:: Work to complete ::
In the records below, find the line with "SkyOS⇗ (719, 1164)" and the line with "GPFS (457, 1517)"; return exactly those lines and every line between them.

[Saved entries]

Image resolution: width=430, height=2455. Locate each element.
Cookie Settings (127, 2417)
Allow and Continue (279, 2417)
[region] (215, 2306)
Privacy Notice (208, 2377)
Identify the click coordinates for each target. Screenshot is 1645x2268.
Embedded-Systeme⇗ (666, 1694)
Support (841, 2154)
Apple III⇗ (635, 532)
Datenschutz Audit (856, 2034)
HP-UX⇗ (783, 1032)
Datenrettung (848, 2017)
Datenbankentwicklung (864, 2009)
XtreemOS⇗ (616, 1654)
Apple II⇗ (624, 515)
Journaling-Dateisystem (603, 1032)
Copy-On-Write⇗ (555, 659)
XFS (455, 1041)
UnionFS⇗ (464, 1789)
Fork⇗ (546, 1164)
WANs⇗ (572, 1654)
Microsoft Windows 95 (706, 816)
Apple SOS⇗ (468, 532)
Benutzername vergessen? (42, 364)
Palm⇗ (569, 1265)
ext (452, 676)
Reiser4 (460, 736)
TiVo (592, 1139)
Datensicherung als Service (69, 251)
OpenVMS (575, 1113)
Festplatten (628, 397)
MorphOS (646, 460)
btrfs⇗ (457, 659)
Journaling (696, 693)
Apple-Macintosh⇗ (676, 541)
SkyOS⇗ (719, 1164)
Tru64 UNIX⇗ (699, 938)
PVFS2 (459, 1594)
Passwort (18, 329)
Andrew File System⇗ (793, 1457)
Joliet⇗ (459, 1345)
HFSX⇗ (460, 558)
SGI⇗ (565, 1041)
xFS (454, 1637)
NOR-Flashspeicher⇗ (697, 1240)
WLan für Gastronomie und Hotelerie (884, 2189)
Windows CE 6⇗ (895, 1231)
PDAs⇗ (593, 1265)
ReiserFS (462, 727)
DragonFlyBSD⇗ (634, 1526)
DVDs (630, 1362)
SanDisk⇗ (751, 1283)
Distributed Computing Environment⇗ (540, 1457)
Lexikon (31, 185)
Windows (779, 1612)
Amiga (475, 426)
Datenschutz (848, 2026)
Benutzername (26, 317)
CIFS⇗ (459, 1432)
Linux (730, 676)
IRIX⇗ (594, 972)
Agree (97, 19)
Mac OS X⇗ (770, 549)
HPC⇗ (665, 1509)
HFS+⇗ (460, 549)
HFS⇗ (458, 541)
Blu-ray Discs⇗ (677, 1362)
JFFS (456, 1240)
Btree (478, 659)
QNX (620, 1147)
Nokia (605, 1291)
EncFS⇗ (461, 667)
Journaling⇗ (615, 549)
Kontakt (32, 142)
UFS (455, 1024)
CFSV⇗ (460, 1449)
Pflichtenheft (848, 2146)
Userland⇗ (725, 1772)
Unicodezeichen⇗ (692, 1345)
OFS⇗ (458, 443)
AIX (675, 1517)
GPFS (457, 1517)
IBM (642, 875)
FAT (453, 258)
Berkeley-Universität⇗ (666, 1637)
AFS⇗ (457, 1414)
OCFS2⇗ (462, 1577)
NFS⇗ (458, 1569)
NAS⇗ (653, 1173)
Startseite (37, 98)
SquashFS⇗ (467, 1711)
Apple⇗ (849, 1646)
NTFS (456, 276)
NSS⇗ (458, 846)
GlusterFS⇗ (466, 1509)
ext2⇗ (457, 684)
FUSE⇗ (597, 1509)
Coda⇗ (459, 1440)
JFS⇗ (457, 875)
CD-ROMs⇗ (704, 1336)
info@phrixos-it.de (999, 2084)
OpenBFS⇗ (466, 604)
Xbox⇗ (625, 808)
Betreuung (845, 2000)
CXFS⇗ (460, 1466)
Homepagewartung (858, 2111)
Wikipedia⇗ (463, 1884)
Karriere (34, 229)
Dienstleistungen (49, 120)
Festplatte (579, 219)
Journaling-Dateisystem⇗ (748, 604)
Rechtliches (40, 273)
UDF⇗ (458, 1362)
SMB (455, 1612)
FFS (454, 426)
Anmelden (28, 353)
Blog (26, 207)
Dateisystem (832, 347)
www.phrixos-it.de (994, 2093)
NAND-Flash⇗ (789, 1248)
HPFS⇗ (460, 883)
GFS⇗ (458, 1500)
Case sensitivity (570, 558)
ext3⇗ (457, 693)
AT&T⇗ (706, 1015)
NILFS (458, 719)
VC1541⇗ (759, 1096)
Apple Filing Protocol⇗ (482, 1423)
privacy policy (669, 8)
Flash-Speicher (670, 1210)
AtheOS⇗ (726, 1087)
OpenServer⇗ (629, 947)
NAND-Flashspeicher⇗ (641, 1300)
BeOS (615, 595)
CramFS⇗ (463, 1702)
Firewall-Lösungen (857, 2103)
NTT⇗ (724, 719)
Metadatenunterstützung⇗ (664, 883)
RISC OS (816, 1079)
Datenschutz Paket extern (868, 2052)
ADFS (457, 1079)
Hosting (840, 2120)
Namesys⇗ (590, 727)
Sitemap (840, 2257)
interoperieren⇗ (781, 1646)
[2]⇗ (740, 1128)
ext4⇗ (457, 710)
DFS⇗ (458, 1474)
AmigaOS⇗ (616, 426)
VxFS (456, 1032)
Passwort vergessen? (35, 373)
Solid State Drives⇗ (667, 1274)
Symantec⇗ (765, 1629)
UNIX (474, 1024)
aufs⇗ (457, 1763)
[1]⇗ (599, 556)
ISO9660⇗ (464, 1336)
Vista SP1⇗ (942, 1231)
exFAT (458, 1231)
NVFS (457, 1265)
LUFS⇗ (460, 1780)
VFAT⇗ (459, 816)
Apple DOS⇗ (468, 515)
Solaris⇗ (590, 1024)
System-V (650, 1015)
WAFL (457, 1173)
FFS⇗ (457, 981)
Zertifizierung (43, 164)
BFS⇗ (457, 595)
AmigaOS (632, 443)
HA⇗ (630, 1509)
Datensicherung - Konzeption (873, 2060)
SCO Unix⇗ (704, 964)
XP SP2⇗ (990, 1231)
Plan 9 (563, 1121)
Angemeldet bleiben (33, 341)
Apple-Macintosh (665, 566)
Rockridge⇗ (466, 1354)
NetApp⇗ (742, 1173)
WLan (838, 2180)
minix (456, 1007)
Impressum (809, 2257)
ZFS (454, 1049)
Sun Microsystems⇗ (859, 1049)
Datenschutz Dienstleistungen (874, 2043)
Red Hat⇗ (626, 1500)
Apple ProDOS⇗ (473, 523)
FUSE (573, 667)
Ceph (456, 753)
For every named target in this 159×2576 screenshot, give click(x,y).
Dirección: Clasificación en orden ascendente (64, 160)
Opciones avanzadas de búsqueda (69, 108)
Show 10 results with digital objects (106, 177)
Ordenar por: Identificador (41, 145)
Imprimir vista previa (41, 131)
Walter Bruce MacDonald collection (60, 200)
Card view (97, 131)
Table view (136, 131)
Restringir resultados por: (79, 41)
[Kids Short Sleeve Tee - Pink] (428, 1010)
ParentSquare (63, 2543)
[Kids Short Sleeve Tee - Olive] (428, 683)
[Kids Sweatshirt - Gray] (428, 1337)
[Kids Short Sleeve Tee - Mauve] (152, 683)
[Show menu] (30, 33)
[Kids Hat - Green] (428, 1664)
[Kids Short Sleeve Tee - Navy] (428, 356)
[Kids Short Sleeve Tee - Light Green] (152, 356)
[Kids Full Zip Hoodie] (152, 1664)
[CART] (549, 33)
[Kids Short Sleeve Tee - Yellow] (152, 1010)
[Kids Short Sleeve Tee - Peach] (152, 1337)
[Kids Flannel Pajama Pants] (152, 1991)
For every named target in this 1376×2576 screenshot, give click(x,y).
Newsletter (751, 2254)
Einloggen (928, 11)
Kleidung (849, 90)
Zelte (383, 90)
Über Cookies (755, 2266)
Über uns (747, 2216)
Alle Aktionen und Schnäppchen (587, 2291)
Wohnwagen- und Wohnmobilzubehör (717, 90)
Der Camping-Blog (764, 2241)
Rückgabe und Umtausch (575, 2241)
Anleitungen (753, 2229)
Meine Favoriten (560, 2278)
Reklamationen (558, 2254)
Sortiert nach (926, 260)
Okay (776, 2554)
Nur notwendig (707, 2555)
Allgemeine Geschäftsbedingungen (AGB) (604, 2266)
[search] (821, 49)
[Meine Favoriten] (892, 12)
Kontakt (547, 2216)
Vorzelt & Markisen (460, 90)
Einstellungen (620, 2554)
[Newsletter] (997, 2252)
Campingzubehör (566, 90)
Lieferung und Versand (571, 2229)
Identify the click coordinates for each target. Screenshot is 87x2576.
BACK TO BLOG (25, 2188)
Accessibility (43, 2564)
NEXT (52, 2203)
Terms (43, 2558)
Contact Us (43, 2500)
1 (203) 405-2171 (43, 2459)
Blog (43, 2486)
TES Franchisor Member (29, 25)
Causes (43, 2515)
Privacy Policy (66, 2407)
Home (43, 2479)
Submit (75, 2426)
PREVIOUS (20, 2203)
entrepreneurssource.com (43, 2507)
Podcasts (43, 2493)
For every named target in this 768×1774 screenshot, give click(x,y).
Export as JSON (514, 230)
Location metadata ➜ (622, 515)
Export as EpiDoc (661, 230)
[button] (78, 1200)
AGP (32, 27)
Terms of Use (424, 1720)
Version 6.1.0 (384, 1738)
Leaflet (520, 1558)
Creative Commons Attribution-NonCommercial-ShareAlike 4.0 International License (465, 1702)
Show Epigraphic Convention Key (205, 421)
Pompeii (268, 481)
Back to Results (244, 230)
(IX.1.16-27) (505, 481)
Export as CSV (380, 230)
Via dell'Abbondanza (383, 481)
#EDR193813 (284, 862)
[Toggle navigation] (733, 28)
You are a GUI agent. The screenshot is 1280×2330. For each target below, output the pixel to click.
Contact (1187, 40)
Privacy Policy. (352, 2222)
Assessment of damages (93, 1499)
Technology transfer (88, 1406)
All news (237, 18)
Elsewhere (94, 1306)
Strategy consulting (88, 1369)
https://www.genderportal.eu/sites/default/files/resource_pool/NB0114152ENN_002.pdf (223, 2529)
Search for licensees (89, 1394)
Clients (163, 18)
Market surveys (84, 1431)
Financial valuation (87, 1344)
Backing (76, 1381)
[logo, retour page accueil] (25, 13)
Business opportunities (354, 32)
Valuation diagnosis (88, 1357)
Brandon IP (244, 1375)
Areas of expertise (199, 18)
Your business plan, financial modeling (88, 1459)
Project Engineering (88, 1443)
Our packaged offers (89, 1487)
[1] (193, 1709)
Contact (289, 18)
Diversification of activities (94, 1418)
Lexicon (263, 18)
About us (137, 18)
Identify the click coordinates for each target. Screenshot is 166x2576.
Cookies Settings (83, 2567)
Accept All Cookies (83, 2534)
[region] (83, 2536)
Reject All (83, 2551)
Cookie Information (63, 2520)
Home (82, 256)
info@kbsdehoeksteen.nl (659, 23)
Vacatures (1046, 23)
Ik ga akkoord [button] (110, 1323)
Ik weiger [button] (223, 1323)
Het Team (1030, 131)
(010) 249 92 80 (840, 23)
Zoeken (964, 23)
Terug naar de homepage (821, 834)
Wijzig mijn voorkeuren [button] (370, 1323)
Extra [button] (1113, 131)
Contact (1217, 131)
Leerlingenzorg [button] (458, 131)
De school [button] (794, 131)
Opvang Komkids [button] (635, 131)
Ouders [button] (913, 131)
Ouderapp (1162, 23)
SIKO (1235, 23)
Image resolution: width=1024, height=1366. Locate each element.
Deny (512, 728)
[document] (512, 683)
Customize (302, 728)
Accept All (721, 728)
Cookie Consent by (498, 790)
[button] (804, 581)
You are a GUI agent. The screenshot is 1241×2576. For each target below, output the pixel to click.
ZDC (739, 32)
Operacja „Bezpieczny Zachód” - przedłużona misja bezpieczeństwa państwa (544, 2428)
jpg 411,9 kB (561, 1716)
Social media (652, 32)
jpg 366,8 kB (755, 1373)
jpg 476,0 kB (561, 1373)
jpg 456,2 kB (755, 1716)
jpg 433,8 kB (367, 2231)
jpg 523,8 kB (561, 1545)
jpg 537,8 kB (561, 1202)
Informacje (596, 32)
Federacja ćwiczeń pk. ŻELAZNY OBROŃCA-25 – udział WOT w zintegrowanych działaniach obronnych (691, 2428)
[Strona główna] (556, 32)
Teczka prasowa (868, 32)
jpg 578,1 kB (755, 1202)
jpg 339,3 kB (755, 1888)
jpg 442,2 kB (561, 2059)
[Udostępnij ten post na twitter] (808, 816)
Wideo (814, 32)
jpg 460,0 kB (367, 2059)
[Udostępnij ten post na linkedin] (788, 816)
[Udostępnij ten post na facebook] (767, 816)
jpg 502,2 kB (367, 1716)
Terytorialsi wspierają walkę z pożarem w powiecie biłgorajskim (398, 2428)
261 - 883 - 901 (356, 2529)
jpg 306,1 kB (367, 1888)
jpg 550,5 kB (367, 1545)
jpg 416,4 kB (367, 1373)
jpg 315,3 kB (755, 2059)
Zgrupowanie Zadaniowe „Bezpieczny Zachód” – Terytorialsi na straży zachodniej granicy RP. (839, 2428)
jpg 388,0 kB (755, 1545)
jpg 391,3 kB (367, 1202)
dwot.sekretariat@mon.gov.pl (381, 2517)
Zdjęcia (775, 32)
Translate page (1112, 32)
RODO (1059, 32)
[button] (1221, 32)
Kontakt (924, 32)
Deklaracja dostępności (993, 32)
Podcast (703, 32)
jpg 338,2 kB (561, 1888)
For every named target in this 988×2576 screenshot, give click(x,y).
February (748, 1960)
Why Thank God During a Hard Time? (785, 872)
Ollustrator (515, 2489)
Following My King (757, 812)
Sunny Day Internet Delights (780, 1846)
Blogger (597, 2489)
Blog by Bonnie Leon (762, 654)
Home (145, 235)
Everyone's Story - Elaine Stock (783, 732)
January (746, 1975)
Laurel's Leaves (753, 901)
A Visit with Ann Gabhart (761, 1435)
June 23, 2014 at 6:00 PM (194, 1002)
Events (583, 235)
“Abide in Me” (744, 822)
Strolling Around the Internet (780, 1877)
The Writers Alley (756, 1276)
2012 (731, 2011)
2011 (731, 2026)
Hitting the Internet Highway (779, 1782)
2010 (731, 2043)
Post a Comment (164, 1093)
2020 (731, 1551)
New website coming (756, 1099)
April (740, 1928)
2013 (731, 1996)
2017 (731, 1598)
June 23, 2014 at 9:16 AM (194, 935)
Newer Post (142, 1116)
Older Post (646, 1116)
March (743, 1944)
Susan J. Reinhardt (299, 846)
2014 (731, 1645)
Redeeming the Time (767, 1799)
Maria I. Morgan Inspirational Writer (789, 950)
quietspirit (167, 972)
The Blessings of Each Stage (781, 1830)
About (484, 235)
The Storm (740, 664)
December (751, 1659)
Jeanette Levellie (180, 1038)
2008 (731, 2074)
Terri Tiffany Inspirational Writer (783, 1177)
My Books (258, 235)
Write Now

:: Exercise output ::
SkyOS⇗ (719, 1164)
Tru64 UNIX⇗ (699, 938)
PVFS2 (459, 1594)
Passwort (18, 329)
Andrew File System⇗ (793, 1457)
Joliet⇗ (459, 1345)
HFSX⇗ (460, 558)
SGI⇗ (565, 1041)
xFS (454, 1637)
NOR-Flashspeicher⇗ (697, 1240)
WLan für Gastronomie und Hotelerie (884, 2189)
Windows CE 6⇗ (895, 1231)
PDAs⇗ (593, 1265)
ReiserFS (462, 727)
DragonFlyBSD⇗ (634, 1526)
DVDs (630, 1362)
SanDisk⇗ (751, 1283)
Distributed Computing Environment⇗ (540, 1457)
Lexikon (31, 185)
Windows (779, 1612)
Amiga (475, 426)
Datenschutz (848, 2026)
Benutzername (26, 317)
CIFS⇗ (459, 1432)
Linux (730, 676)
IRIX⇗ (594, 972)
Agree (97, 19)
Mac OS X⇗ (770, 549)
HPC⇗ (665, 1509)
HFS+⇗ (460, 549)
HFS⇗ (458, 541)
Blu-ray Discs⇗ (677, 1362)
JFFS (456, 1240)
Btree (478, 659)
QNX (620, 1147)
Nokia (605, 1291)
EncFS⇗ (461, 667)
Journaling⇗ (615, 549)
Kontakt (32, 142)
UFS (455, 1024)
CFSV⇗ (460, 1449)
Pflichtenheft (848, 2146)
Userland⇗ (725, 1772)
Unicodezeichen⇗ (692, 1345)
OFS⇗ (458, 443)
AIX (675, 1517)
GPFS (457, 1517)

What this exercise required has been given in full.